M i momento favorito en Castalia es el Pibe dando la alineación por megafonía, diciendo «con el número 4, Enrique», y yo haciendo la parida de amagar con levantarme del pupitre de prensa, en plan tengo que bajar al césped que me han llamado, y Aránega riéndose de mi lamentable interpretación y yo dándole un calmante y mira, a otra cosa.

A partir de ahí me sumerjo en dos horas de sufrimiento angustioso y pasivo que solo terminan con el pitido final del árbitro o, como mucho, si el Castellón llega con tres goles de ventaja al tiempo añadido. A menudo pienso por qué me gusta el fútbol si por su culpa me paso la vida sufriendo, y en primavera esto ya es inaguantable. Con un poco de suerte solo nos quedan ocho partidos de aguantarnos, pero qué partidos. Es una de esas cosas inexplicables del fútbol: nadie paga por sufrir en el cine, en el teatro o en un concierto, o casi nadie, pero cuando uno se saca el abono sabe que vivirá durante la temporada un capazo de mazazos inevitables. Deberían pagarnos por ir al fútbol. Deberían pagarnos por convivir con este martirio absurdo.

Bueno, en realidad a mí me pagan.

No todo va a ser malo. La otra noche conocí al introductor en Castalia de la canción de los canteros de Los Simpson, el primero que cantó en el fondo lo de nosoootros, nosooootros. Mi trabajo conlleva este tipo de privilegios, aunque también se cobre facturas. Hace unos meses hice un reportaje sobre Colomer -qué bien está Colo, y me alegro-, y desperté a mitad noche con una premonición: había escrito que iba a cumplir 21 años cuando en realidad iba a cumplir 22, o algo así. Evidentemente lo cambié en el digital pero en el papel no podía ser, y ya no me dormí.

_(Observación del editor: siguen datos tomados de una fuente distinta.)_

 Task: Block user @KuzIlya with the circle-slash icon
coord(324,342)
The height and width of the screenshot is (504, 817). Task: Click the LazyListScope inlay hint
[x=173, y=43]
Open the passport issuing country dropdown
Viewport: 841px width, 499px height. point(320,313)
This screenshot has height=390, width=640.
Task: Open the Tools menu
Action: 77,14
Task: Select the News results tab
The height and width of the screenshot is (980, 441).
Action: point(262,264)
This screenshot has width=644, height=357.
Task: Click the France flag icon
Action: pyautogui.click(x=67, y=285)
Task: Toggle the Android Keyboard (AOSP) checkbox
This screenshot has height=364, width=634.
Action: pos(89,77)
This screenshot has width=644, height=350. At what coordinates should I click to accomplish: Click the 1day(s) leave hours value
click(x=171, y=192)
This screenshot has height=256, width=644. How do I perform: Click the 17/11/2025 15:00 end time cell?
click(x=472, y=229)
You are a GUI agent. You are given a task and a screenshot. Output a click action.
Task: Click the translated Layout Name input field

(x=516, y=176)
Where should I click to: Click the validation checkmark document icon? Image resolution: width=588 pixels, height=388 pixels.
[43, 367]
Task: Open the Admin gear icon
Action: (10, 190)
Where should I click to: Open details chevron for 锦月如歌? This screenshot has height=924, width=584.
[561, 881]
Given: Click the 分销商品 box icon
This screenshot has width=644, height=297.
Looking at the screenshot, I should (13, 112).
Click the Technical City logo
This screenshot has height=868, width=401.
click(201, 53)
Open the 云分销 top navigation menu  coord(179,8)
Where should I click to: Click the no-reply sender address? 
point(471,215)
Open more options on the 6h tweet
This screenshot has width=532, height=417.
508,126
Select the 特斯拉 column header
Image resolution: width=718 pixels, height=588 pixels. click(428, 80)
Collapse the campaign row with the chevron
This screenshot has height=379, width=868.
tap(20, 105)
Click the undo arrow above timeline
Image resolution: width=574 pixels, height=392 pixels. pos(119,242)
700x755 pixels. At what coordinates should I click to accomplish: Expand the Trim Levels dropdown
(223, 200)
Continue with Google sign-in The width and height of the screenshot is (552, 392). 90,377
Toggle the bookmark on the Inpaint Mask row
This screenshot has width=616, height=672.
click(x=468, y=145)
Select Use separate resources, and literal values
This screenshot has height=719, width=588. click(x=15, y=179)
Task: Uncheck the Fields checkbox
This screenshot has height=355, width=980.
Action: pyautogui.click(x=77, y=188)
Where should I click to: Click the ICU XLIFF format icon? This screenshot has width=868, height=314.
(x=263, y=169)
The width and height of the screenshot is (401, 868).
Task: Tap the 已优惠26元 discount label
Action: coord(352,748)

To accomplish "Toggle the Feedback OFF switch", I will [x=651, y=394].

Volviendo en coche de Tafalla, en junio, me prometí no sufrir por tonterías así. Me prometí que si el Castellón seguía existiendo no discutiría por lo accesorio, me daría igual si juega Héctor Bosque o Xavi Moré. Intento volver a ese momento cuando veo cosas que no me gustan, y no sé si la fórmula tiene algo de tramposo, de autoengaño, pero funciona. Quizá era demasiado ambicioso pensar que aquí no iba a ser igual, que entre unos y otros mira, la mayoría, la media verdad. Había que esperar demasiado de demasiada gente, y no será. El Castellón es como Melendi. Nos creímos especiales pero al final solo queríamos ser algo normal.